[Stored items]
+ + + +

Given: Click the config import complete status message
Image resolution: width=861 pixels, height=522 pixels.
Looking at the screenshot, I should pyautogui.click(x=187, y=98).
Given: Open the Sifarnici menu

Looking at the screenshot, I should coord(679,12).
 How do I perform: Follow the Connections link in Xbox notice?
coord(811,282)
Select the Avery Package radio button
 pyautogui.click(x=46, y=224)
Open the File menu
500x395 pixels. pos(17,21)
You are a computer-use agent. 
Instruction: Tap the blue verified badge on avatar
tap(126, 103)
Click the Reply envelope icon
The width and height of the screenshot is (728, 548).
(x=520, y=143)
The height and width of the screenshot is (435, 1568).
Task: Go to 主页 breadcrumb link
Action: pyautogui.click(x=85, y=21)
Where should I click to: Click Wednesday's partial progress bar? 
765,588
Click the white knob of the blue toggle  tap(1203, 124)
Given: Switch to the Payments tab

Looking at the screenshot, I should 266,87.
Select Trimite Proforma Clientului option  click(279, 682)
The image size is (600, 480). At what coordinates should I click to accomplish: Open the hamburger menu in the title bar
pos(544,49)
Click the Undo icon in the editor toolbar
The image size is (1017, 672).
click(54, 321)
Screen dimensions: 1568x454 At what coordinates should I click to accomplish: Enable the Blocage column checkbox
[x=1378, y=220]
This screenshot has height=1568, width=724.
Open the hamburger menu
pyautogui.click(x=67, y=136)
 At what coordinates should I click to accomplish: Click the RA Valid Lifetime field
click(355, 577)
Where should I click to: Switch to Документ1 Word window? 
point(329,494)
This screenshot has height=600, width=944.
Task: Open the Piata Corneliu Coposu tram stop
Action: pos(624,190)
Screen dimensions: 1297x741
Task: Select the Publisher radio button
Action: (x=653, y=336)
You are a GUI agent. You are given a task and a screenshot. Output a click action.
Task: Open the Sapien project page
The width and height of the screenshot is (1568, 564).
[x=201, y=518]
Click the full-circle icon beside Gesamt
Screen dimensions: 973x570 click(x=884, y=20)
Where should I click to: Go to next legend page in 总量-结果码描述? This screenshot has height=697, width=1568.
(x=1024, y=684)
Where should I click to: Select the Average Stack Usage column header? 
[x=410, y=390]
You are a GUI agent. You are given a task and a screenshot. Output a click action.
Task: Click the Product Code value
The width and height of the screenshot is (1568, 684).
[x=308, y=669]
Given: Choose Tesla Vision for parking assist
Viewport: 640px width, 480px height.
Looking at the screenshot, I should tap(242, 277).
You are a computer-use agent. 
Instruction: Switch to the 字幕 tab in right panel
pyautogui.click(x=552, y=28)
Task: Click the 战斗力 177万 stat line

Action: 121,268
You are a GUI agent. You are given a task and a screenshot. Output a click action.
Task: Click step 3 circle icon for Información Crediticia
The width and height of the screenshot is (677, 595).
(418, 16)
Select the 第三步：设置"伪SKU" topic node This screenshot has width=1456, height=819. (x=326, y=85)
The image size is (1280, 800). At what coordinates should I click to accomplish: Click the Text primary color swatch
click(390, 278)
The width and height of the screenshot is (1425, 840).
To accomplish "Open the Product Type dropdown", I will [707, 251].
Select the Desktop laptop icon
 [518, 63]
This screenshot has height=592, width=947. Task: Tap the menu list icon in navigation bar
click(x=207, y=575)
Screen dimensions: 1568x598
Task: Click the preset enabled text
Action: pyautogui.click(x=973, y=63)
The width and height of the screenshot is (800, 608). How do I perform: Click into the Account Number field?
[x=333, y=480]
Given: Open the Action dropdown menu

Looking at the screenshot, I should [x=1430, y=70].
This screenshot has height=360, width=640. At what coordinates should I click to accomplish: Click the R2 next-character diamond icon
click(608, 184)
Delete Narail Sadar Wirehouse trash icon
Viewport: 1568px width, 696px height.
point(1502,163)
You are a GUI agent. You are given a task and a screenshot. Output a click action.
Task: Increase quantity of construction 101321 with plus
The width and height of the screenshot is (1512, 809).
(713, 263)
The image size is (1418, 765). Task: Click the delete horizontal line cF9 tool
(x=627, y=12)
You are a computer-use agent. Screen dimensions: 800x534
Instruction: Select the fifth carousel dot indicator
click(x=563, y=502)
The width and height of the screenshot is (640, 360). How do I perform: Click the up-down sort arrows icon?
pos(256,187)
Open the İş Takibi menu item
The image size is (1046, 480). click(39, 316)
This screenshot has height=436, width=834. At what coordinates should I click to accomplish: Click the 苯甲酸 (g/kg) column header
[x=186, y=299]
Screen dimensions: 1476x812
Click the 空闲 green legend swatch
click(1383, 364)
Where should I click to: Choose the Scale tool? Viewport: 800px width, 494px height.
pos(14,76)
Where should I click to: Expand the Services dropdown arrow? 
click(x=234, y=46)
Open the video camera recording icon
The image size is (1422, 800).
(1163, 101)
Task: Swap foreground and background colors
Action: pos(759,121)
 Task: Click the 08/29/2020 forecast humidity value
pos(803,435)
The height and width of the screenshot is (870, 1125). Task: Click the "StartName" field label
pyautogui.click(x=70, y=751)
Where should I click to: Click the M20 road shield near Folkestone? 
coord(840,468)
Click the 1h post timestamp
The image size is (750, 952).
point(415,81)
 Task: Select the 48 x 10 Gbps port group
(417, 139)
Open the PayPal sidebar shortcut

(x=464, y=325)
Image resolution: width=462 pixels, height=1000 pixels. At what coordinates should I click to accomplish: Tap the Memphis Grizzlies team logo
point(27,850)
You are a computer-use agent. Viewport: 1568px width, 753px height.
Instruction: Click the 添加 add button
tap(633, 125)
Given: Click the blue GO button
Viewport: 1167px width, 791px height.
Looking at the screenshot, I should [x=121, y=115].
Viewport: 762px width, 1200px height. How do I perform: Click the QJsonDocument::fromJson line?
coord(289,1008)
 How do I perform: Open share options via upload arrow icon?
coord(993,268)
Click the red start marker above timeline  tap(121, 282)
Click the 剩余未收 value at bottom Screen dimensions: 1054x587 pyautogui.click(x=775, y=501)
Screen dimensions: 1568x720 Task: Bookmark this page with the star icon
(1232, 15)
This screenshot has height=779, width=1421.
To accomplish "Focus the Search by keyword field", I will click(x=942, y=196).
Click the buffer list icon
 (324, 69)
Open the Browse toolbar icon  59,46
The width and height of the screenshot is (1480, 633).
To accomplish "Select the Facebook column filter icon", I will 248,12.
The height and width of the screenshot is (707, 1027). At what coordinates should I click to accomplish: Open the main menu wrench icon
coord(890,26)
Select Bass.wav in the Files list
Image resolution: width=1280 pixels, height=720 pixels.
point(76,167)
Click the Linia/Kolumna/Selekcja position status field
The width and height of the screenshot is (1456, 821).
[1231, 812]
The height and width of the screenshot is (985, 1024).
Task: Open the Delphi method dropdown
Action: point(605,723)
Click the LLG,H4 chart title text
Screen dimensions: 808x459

+ + + +

* **PROBLEM TO WORK ON**: The reply should consist solely of the lines above from the one that has "Where should I click to: Select" through the one that has "Task: Increase quantity", reproduced exactly.

* **TASK RESPONSE**:
Where should I click to: Select the Average Stack Usage column header? 
[x=410, y=390]
You are a GUI agent. You are given a task and a screenshot. Output a click action.
Task: Click the Product Code value
The width and height of the screenshot is (1568, 684).
[x=308, y=669]
Given: Choose Tesla Vision for parking assist
Viewport: 640px width, 480px height.
Looking at the screenshot, I should tap(242, 277).
You are a computer-use agent. 
Instruction: Switch to the 字幕 tab in right panel
pyautogui.click(x=552, y=28)
Task: Click the 战斗力 177万 stat line

Action: 121,268
You are a GUI agent. You are given a task and a screenshot. Output a click action.
Task: Click step 3 circle icon for Información Crediticia
The width and height of the screenshot is (677, 595).
(418, 16)
Select the 第三步：设置"伪SKU" topic node This screenshot has width=1456, height=819. (x=326, y=85)
The image size is (1280, 800). At what coordinates should I click to accomplish: Click the Text primary color swatch
click(390, 278)
The width and height of the screenshot is (1425, 840).
To accomplish "Open the Product Type dropdown", I will [707, 251].
Select the Desktop laptop icon
 [518, 63]
This screenshot has height=592, width=947. Task: Tap the menu list icon in navigation bar
click(x=207, y=575)
Screen dimensions: 1568x598
Task: Click the preset enabled text
Action: pyautogui.click(x=973, y=63)
The width and height of the screenshot is (800, 608). How do I perform: Click into the Account Number field?
[x=333, y=480]
Given: Open the Action dropdown menu

Looking at the screenshot, I should [x=1430, y=70].
This screenshot has height=360, width=640. At what coordinates should I click to accomplish: Click the R2 next-character diamond icon
click(608, 184)
Delete Narail Sadar Wirehouse trash icon
Viewport: 1568px width, 696px height.
point(1502,163)
You are a GUI agent. You are given a task and a screenshot. Output a click action.
Task: Increase quantity of construction 101321 with plus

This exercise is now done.